Crumb base and topping
3 Cups all purpose flour
1 Cup + 3 Tbsp sugar, divided
1 tsp. baking powder
1/4 tsp. kosher salt
1 Cup unsalted butter, cubed and kept cold
1 large egg
1 tsp. vanilla
1/2 tsp. almond extract
Preheat the oven to 375 degrees F. Prepare a 9 x13 inch pan; spray with non-stick spray and then line with a parchment sling, so you have an overhang on the long sides of the baking pan. In a large bowl combine the flour, sugar, baking powder, and salt. Add in the cold cubed butter and with a pastry blender combine the ingredients until the mixture is coarse crumbs.
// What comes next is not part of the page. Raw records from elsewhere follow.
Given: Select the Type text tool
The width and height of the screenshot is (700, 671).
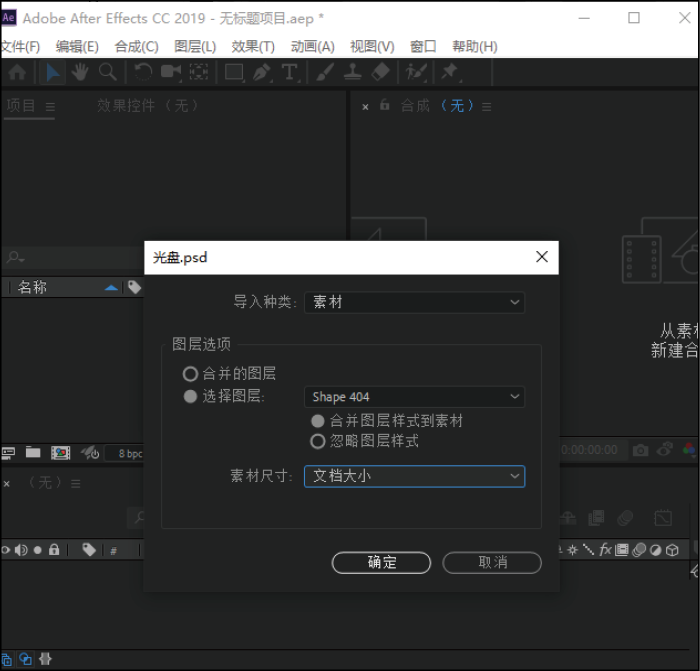Looking at the screenshot, I should click(x=289, y=72).
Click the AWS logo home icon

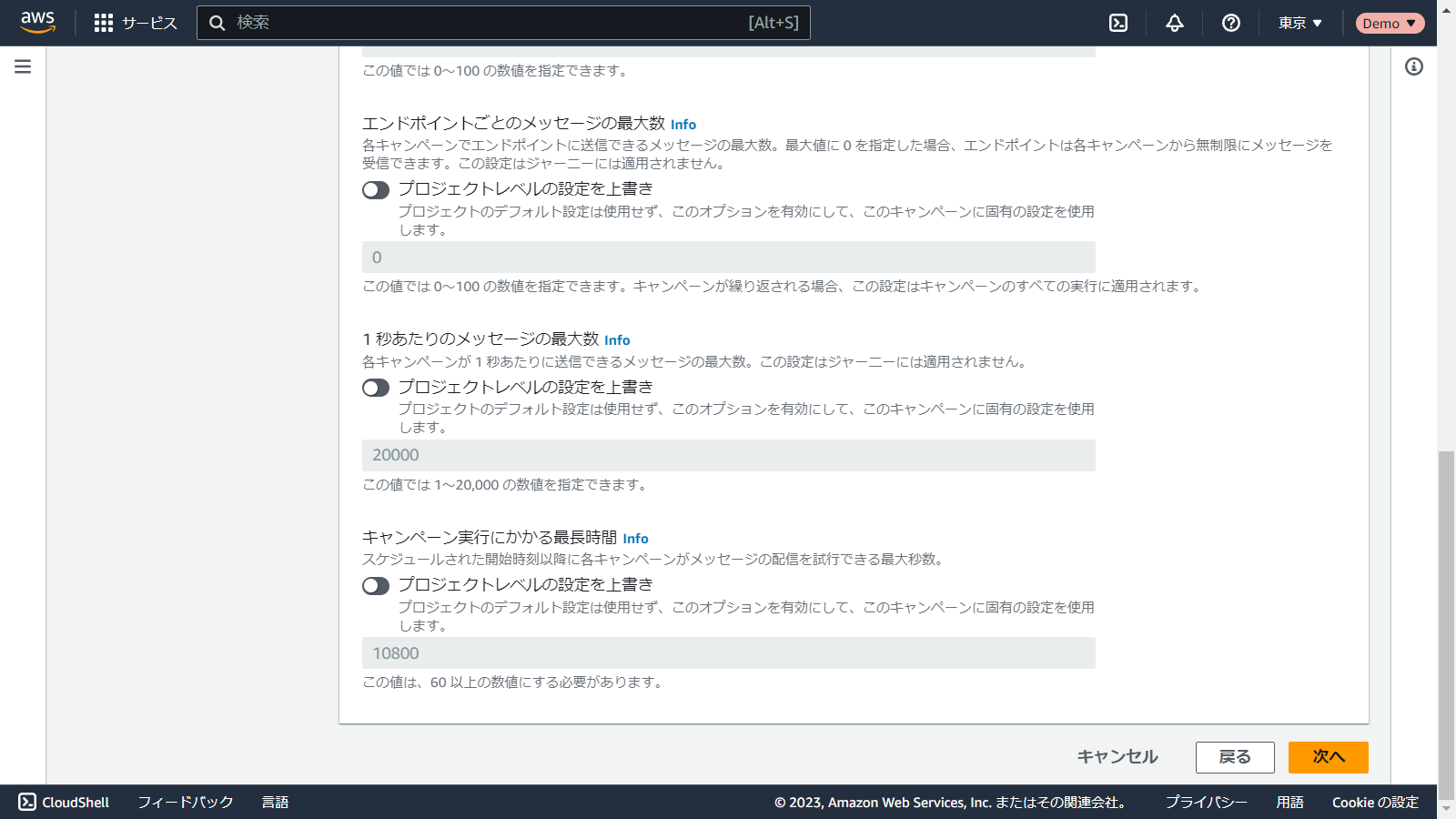37,23
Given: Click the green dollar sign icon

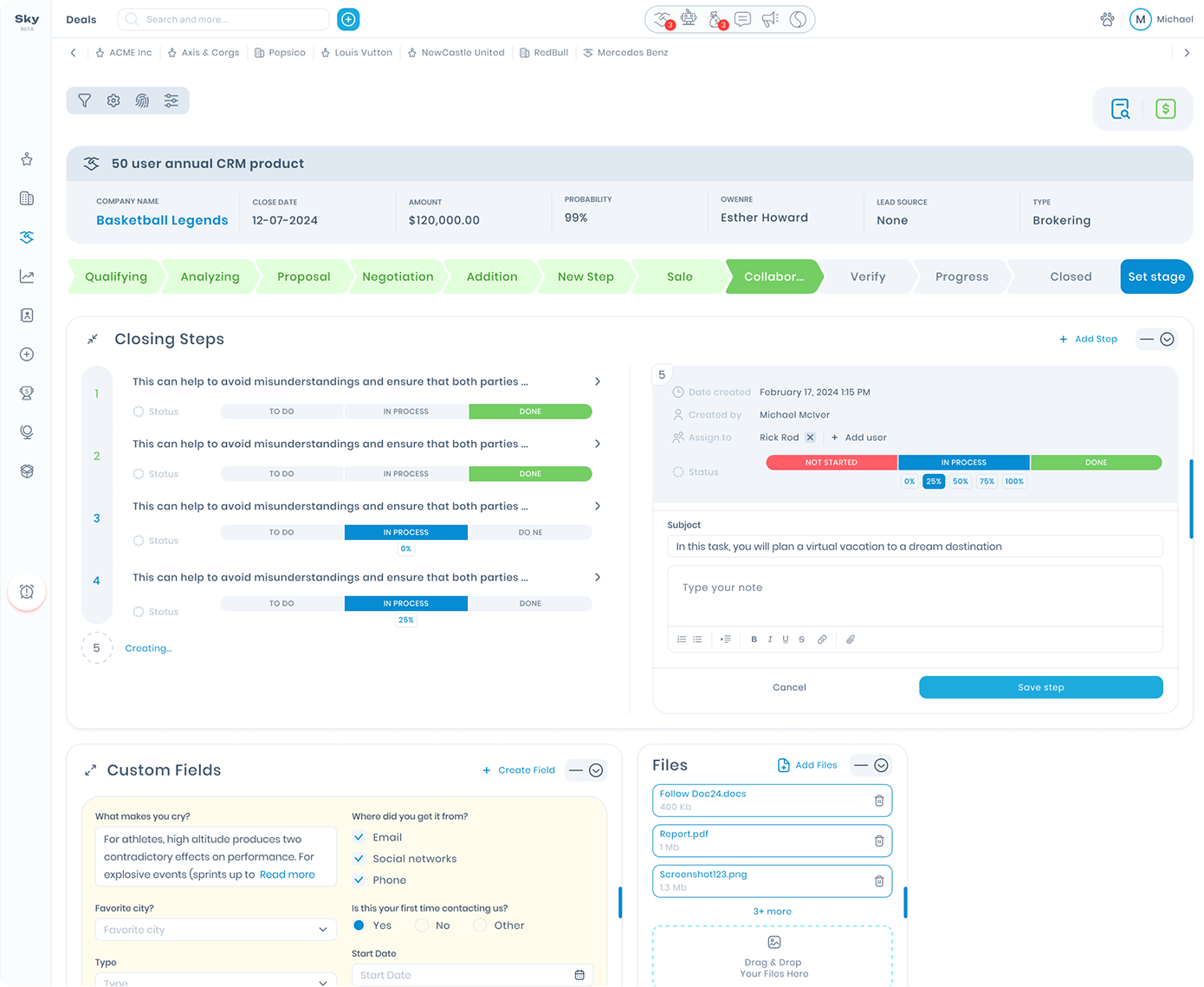Looking at the screenshot, I should coord(1165,109).
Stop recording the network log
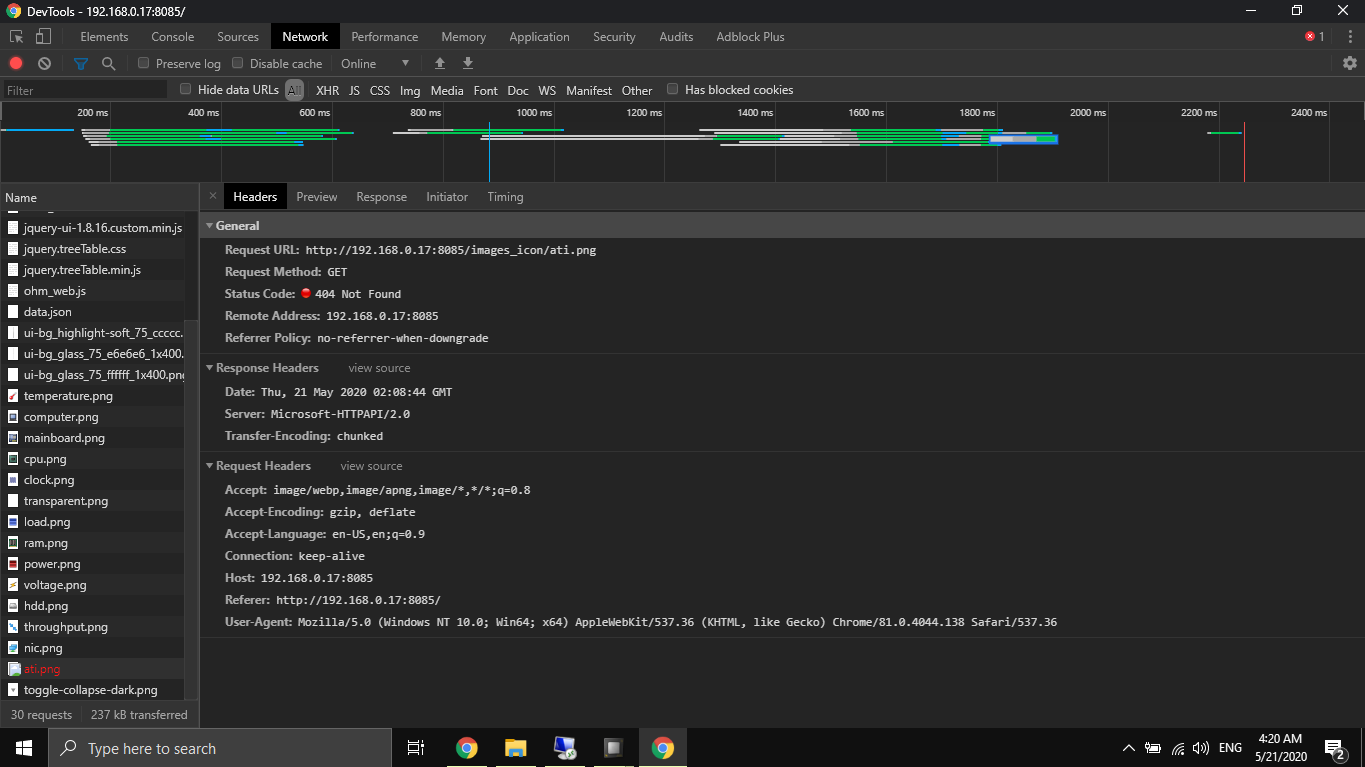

In a small bowl whisk the egg and extracts with a fork to combine. Add into the flour mixture and stir to combine.
Divide the mixture in half. Press half of the mixture into the bottom of the pan. Pour the cherry filling over the mixture; spread gently so it is even. Toss the remaining mixture of crumbs over the filling; leaving some larger clumps/crumbs and smaller crumbs so you have a variety of sized crumbs. Sprinkle the remaining 3 tablespoons of sugar on top of the crumbs. Place the pan in the middle of the oven and bake at 375 F for about 50-55 mins. Check the bake around the 40 min. mark and if necessary cover the pan with tinfoil if the crumbs are getting too dark. Bake until the top is golden brown and the mixture just starts to bubble up around the sides of the pan. Remove and allow to cool over a wire rack.
When the bars are cool, lift out the parchment sling and cut into desired size. If you want cleaner less crumbly cut; you can chill the bars in the fridge before cutting.